The McSweeney’s rerelease is itself a physically beautiful book, and it comes at a time when an increased focus on writers from Africa ought to bring Laing more of the recognition that his work briefly received in 1986. The timing of the release also comes as Ghana—and indeed most of the continent—searches for yet another new identity—post-Africa as pity party, prepotential economic explosion (or exploitation, depending on where you stand). Politically Ghana is far from the revolving dictatorships of the 1970s, but it faces new challenges: Managing newly discovered oil wealth and translating the dividends of democracy into development for all of its citizens.

Twenty-six years after its first publication, Search Sweet Country feels fiercely relevant to all individuals and societies grappling with who they are in relation to the wider world. A character’s admonishment that “We are letting our great chance slip in this country. Our war-cry should be to be … historical and to be smart!” is hardly specific to an “African” formulation of identity.

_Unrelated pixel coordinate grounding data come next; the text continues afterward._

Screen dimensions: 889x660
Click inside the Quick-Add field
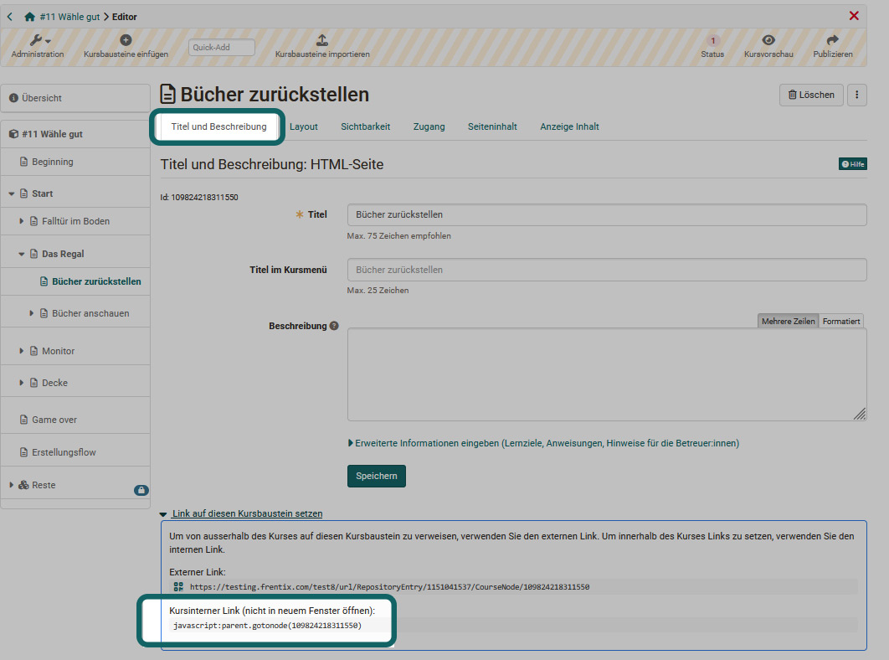(x=221, y=47)
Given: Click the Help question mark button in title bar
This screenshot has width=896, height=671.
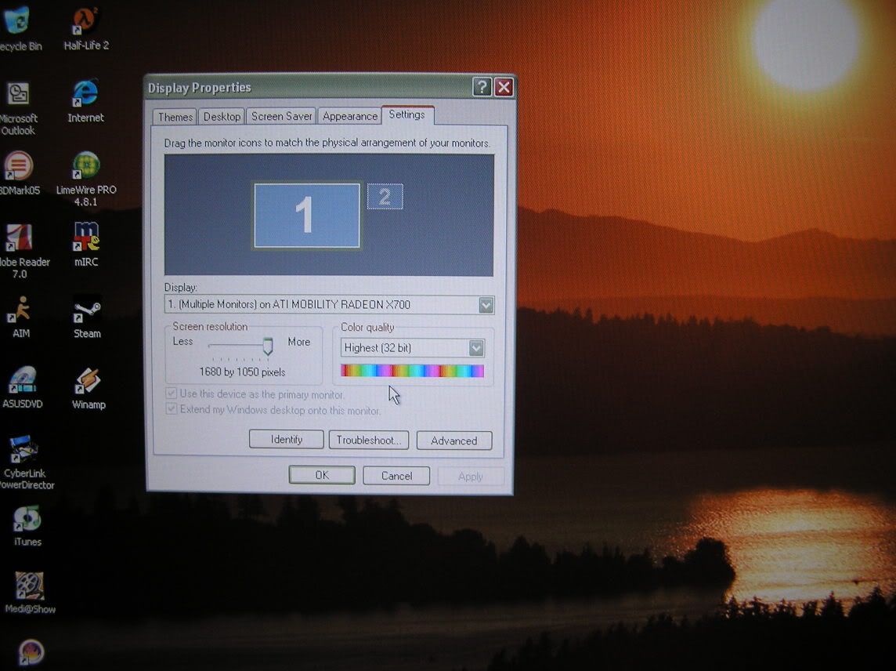Looking at the screenshot, I should [482, 87].
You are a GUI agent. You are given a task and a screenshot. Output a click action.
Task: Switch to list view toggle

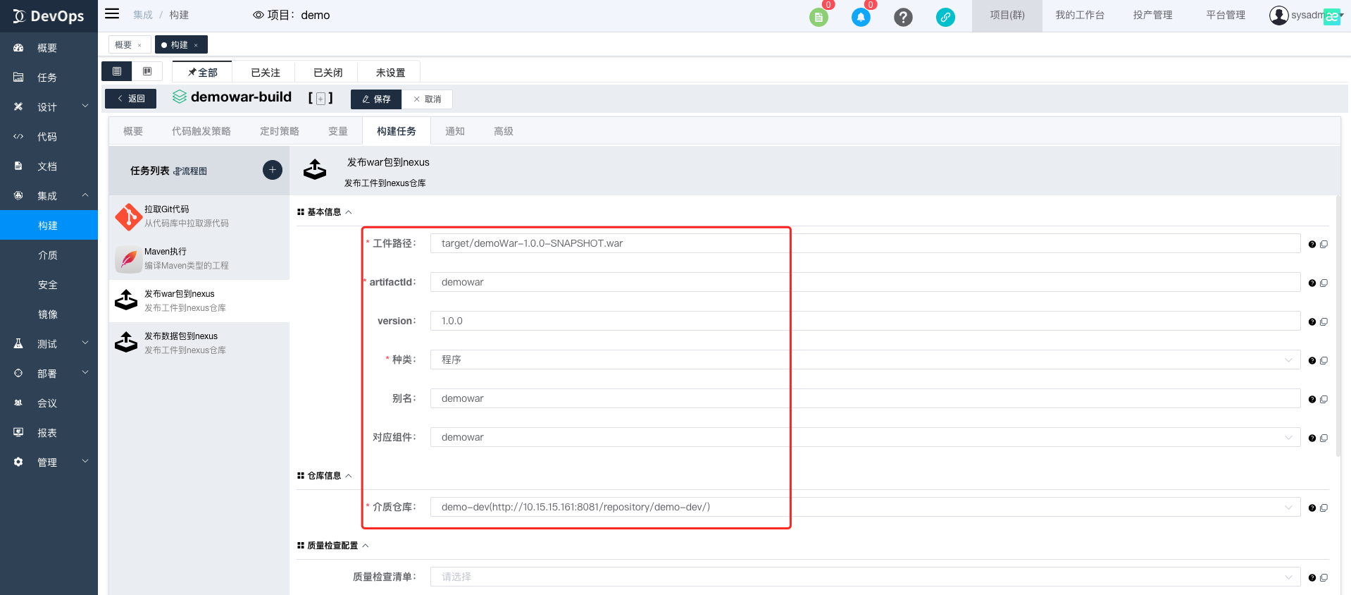[x=117, y=71]
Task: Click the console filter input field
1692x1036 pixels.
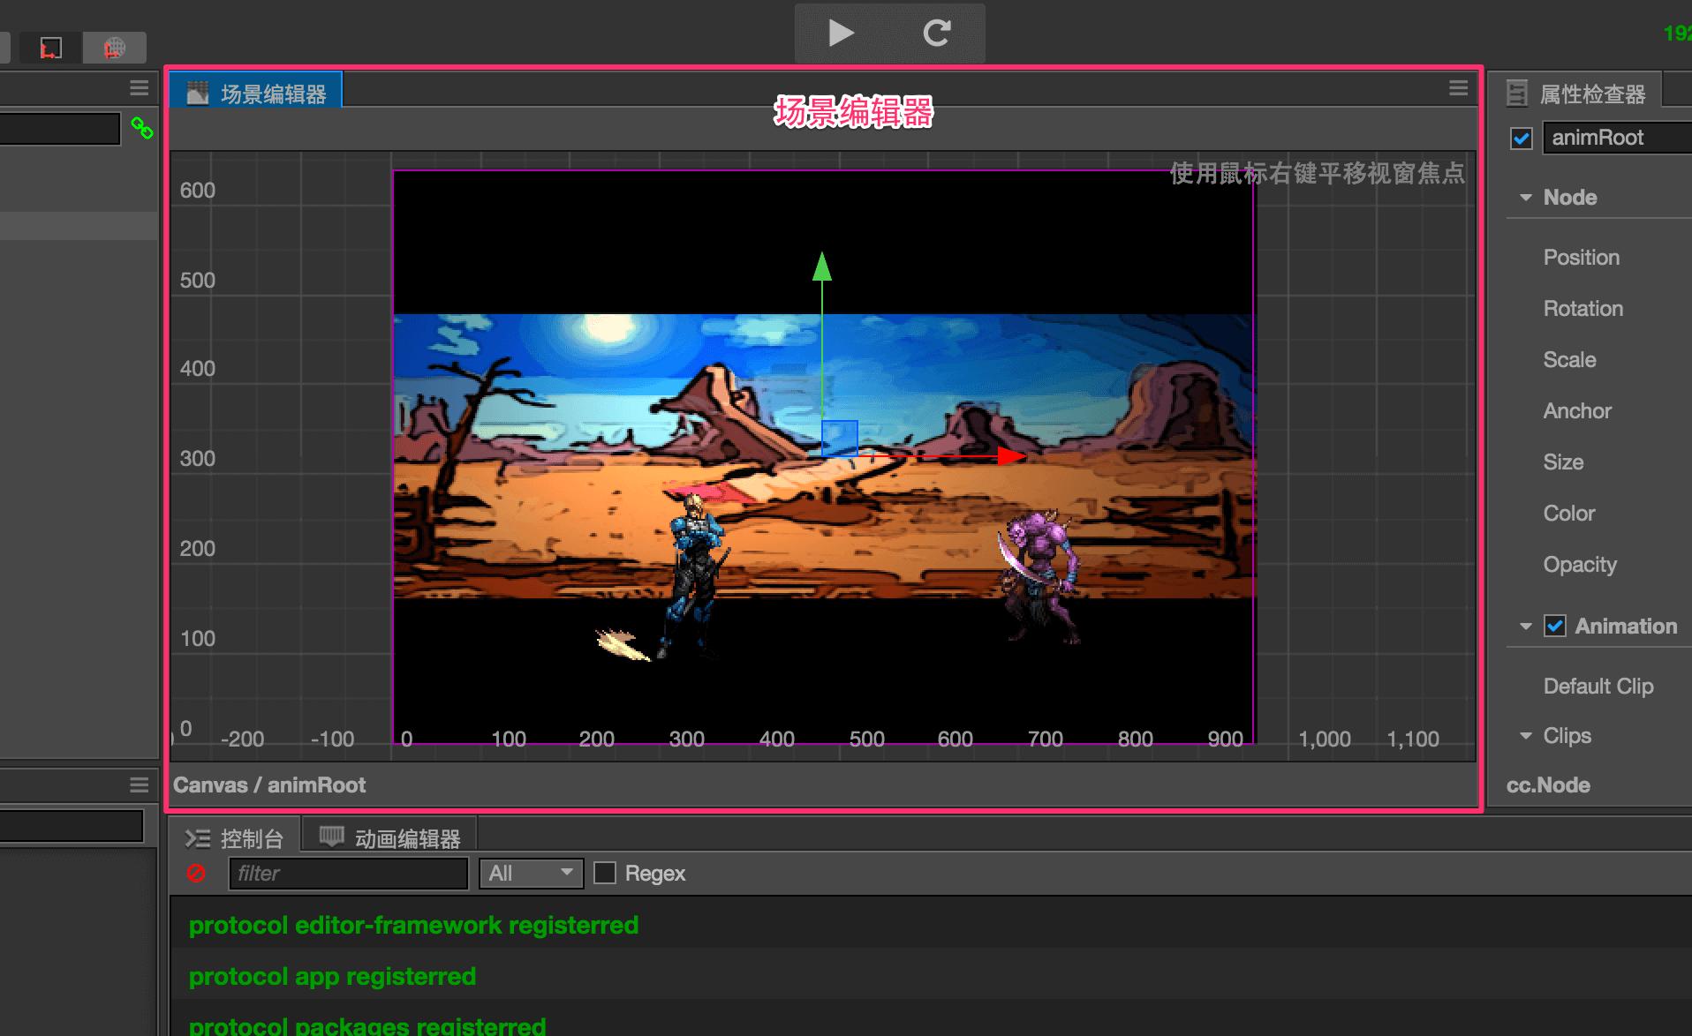Action: click(x=348, y=874)
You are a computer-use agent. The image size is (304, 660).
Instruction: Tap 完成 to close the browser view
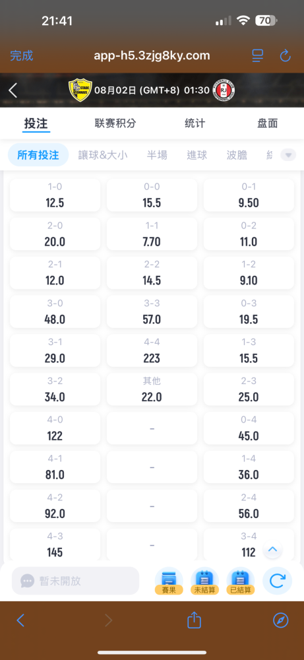point(22,55)
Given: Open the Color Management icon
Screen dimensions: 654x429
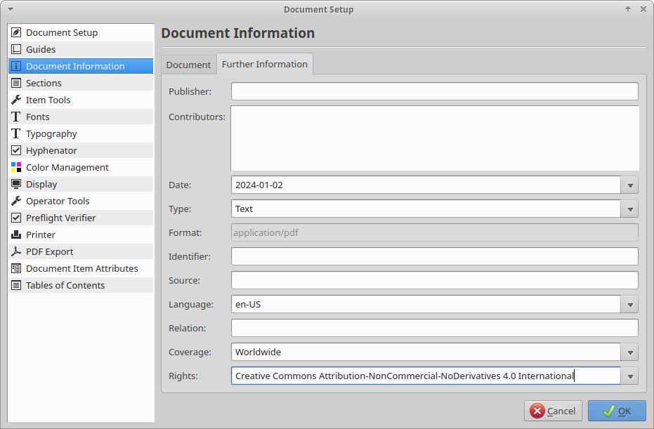Looking at the screenshot, I should coord(16,168).

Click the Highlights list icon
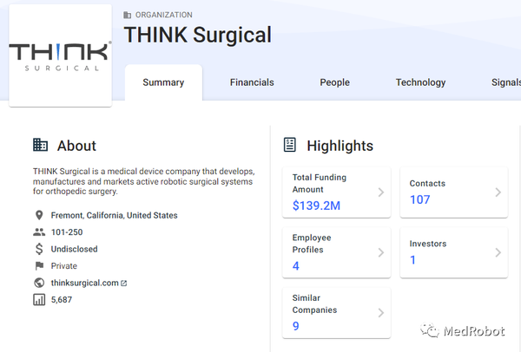(x=290, y=145)
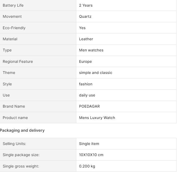Click the daily use value
The height and width of the screenshot is (172, 177).
tap(87, 95)
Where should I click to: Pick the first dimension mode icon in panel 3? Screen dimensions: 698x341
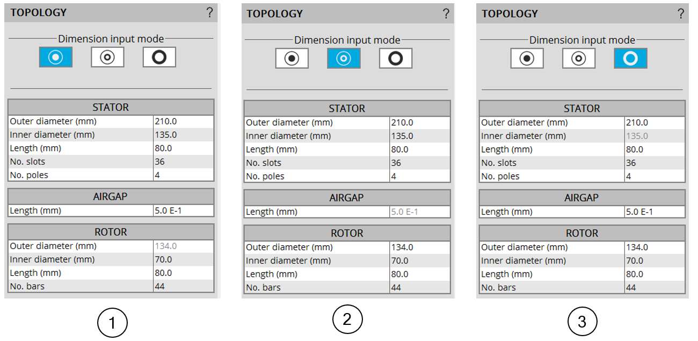click(x=527, y=58)
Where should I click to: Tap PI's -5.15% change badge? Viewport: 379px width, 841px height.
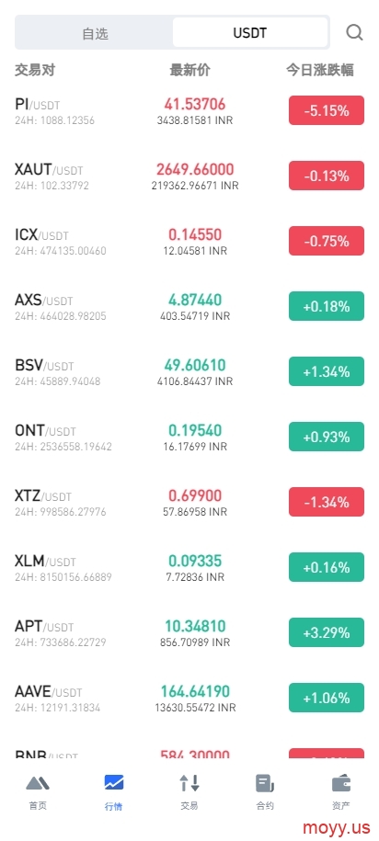[327, 110]
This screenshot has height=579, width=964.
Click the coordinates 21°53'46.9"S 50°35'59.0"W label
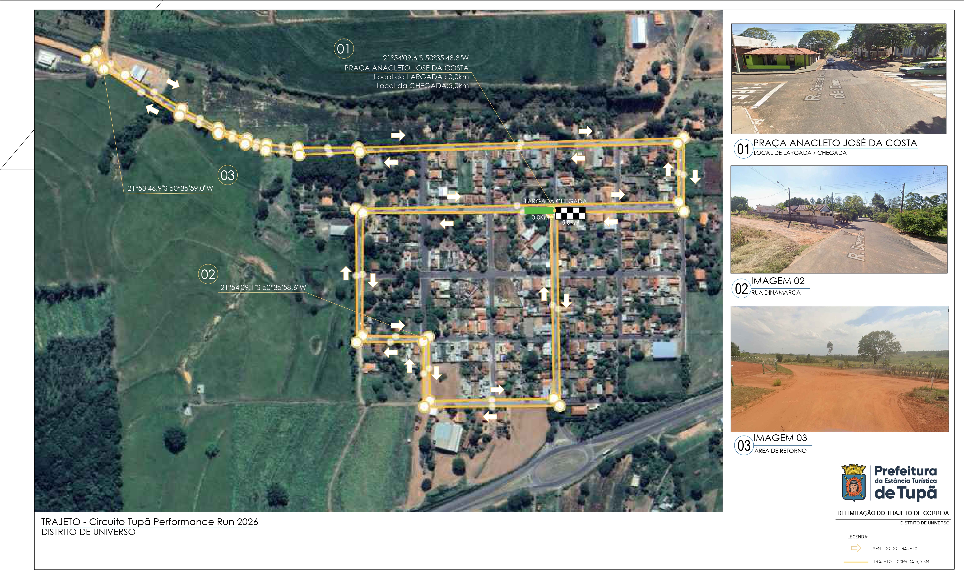coord(170,188)
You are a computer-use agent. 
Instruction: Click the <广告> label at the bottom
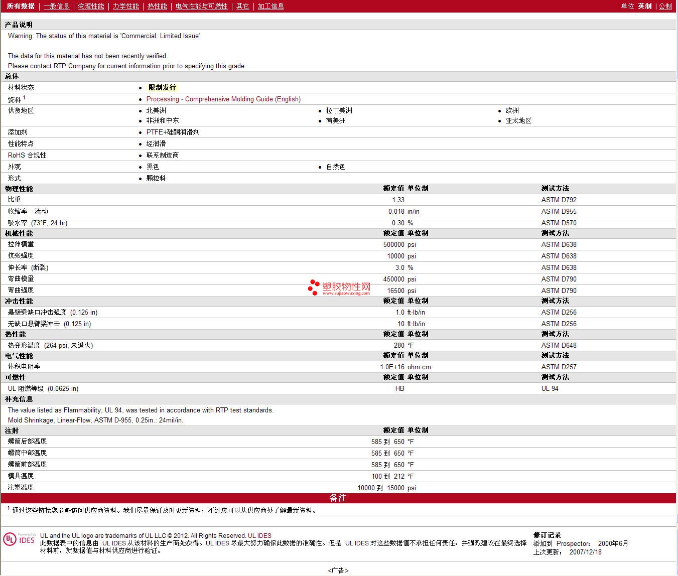pos(338,571)
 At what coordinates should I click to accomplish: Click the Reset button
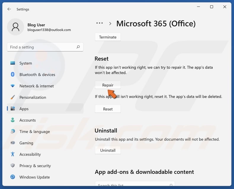108,109
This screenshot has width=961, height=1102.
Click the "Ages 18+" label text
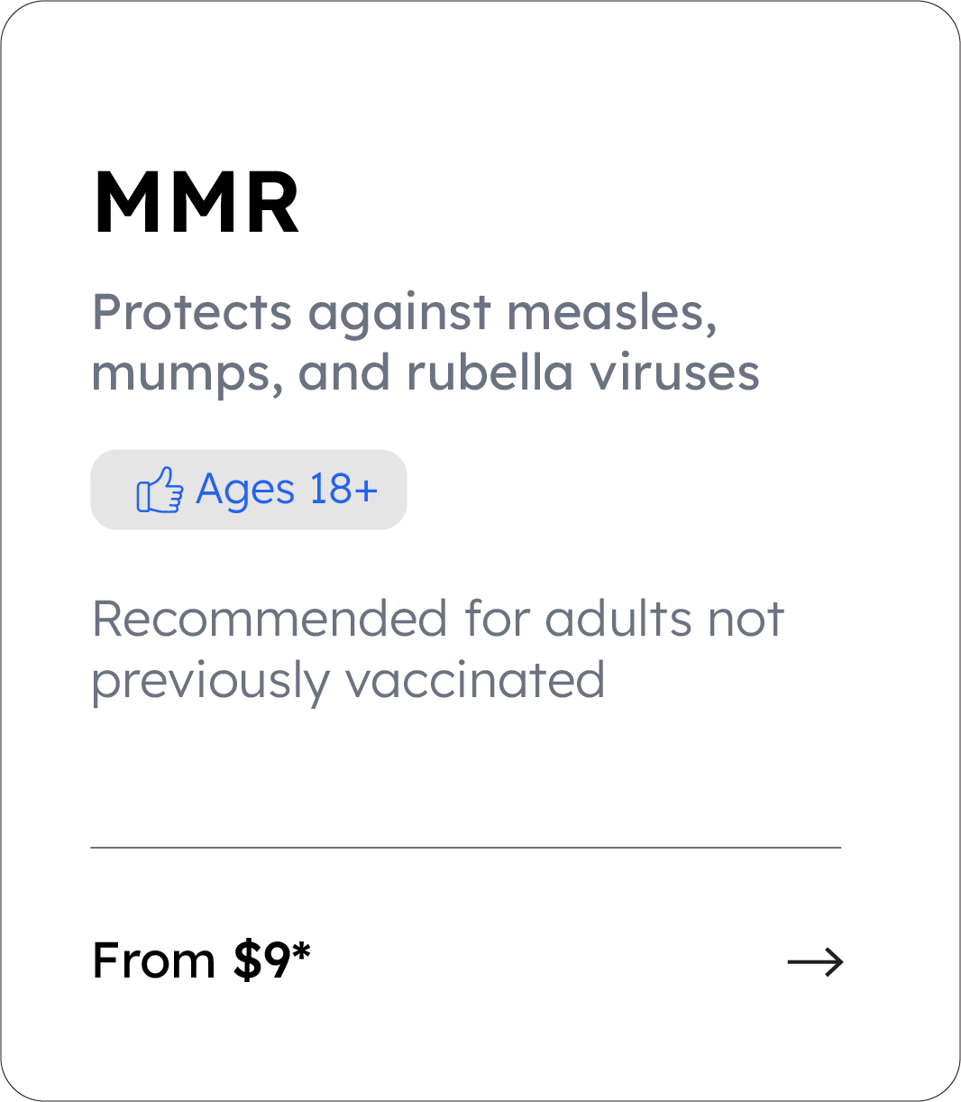[286, 490]
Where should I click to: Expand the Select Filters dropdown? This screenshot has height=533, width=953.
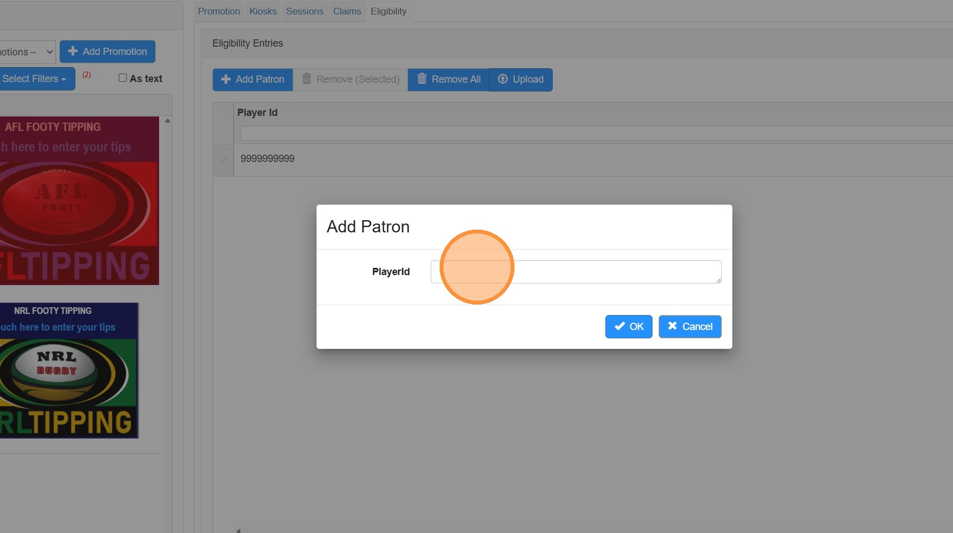(x=35, y=79)
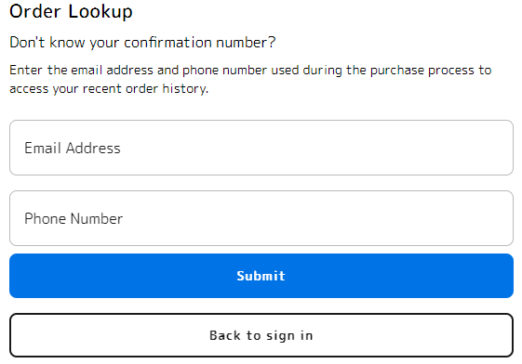The image size is (522, 364).
Task: Click the word 'Lookup' in the title
Action: (x=100, y=12)
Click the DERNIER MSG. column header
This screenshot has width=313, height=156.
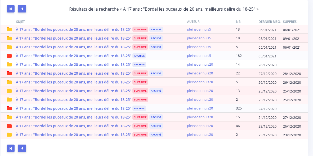pyautogui.click(x=270, y=22)
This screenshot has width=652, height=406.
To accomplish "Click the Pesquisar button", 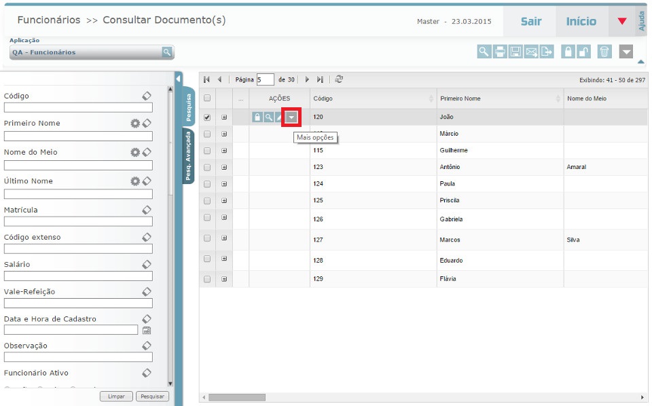I will click(x=152, y=396).
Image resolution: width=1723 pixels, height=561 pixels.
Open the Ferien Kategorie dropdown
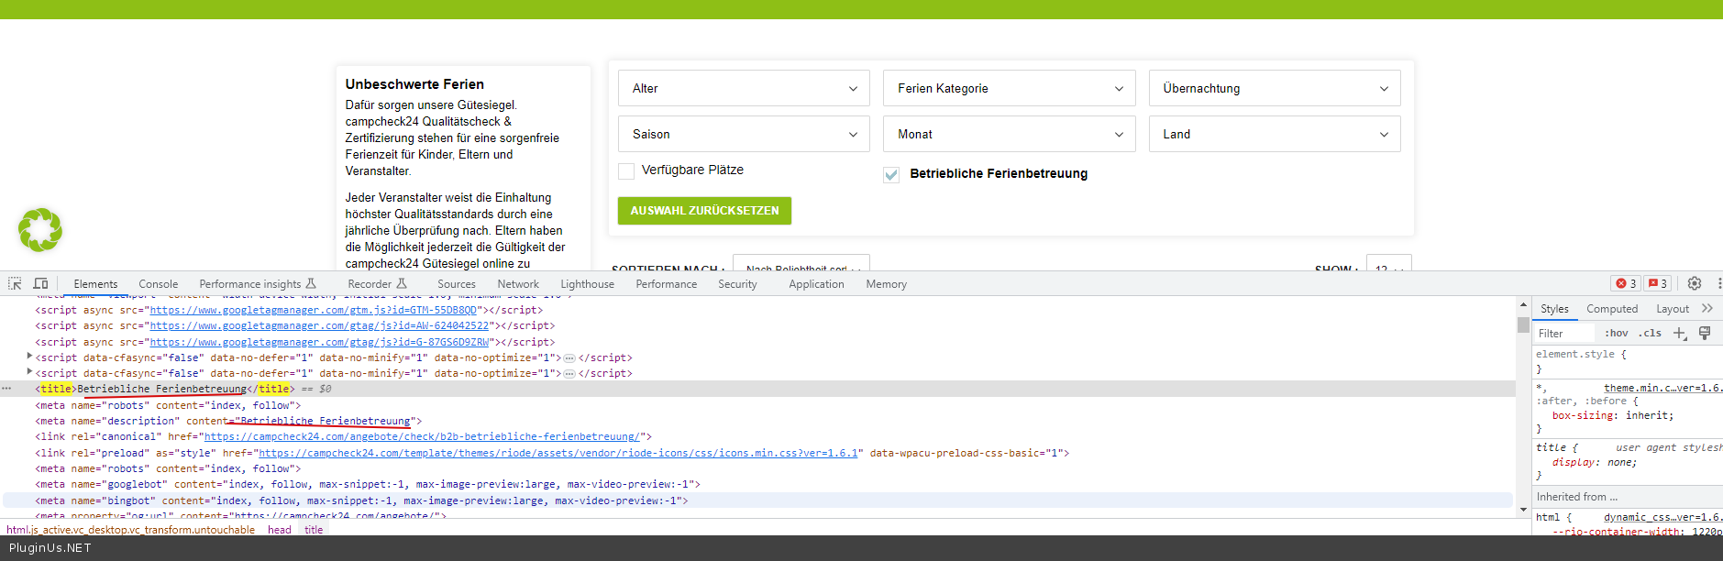click(1009, 88)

Americans and Europeans in particular who seem determined to face a changing world with a desire for more stasis would do well to experience a novel so anti-stasis in content and form.

Because it is so hard to locate, Search Sweet Country is a work that confounds the notion that all things African are somehow too peculiar to apply to the wider world. For sure this is a book about the political upheavals in 1970s Ghana—indeed across the continent at the time—but it is also a book about how any country and its people should approach a fundamentally unstable world. As one character proclaims:  “There’s been so much change already in my life that I want more and more! Change everything except the roots that do the changing! And in change we must look both backwards and forwards …” The rerelease of Search Sweet Country takes us in both directions, back to our roots and forward to an unexpected future. 

Search Sweet Country by Kojo Laing. McSweeney’s Books.